Linux EXT4 FS development
 help / color / mirror / Atom feed
From: Zhang Yi <yi.zhang@huaweicloud.com>
To: "Darrick J. Wong" <djwong@kernel.org>, Brian Foster <bfoster@redhat.com>
Cc: fstests@vger.kernel.org, zlang@kernel.org,
	linux-ext4@vger.kernel.org, linux-fsdevel@vger.kernel.org,
	jack@suse.cz, yi.zhang@huawei.com, yizhang089@gmail.com,
	yangerkun@huawei.com
Subject: Re: [PATCH v3] generic/790: test post-EOF gap zeroing persistence
Date: Wed, 13 May 2026 09:23:57 +0800	[thread overview]
Message-ID: <f9ad1efa-ccd3-4f5d-99dd-eacff4fc4eaf@huaweicloud.com> (raw)
In-Reply-To: <20260512180935.GB9544@frogsfrogsfrogs>

On 5/13/2026 2:09 AM, Darrick J. Wong wrote:
> On Wed, Apr 29, 2026 at 07:24:05AM -0400, Brian Foster wrote:
>> On Tue, Apr 28, 2026 at 04:57:50PM +0800, Zhang Yi wrote:
>>> From: Zhang Yi <yi.zhang@huawei.com>
>>>
>>> Test that extending a file past a non-block-aligned EOF correctly
>>> zero-fills the gap [old_EOF, block_boundary), and that this zeroing
>>> persists through a filesystem shutdown+remount cycle.
>>>
>>> Stale data beyond EOF can persist on disk when append write data blocks
>>> are flushed before the on-disk file size update, or when concurrent
>>> append writeback and mmap writes persist non-zero data past EOF.
>>> Subsequent post-EOF operations (append write, fallocate, truncate up)
>>> must zero-fill and persist the gap to prevent exposing stale data.
>>>
>>> The test pollutes the file's last physical block (via FIEMAP + raw
>>> device write) with a sentinel pattern beyond i_size, then performs each
>>> extend operation and verifies the gap is zeroed both in memory and on
>>> disk.
> 
> Hmm.  So this test fails on ext4, which apparently doesn't persist the
> isize update, which seems like a reasonable behaveior.

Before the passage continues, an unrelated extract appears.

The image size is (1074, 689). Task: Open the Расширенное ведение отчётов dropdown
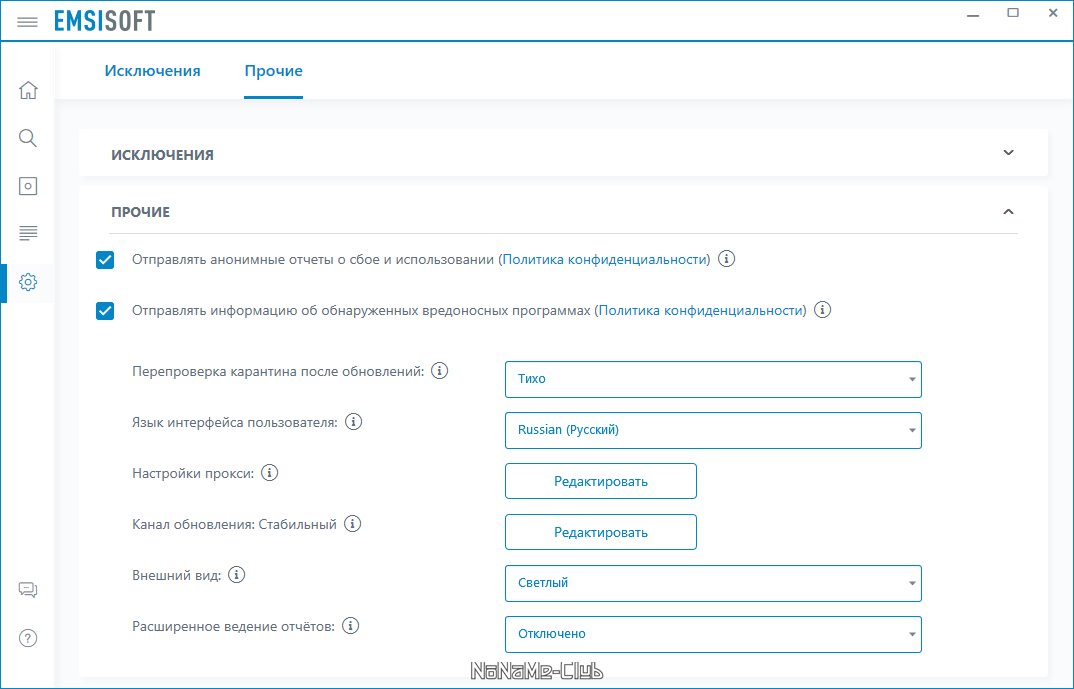coord(713,634)
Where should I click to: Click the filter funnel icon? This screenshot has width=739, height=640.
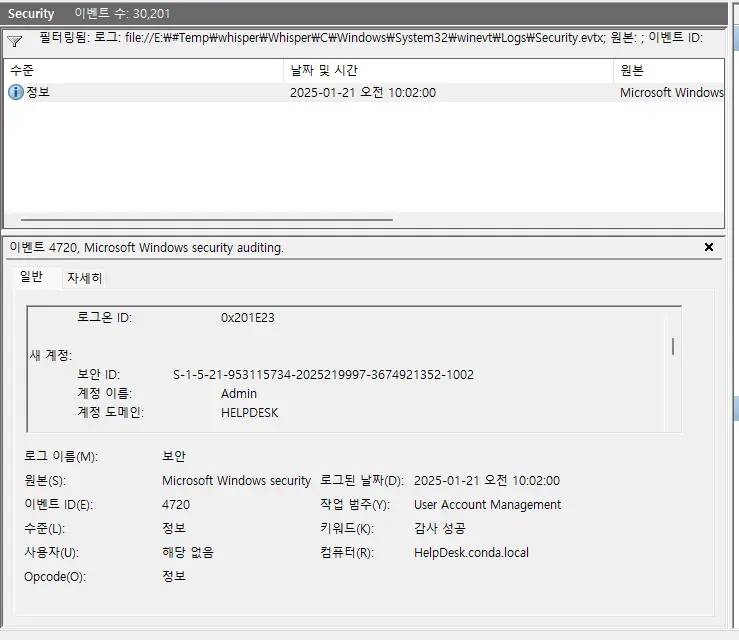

This is an ext4 issue on the shutdown path. I have submitted a patch to fix
this issue. Please see below patch for details.

 https://lore.kernel.org/linux-ext4/20260424104201.1930823-1-yi.zhang@huaweicloud.com/

> 
> It also complains about seeing the 0x5a pattern on xfs, which surprises
> me a little.  Is that a bug in xfs, and is someone working on that?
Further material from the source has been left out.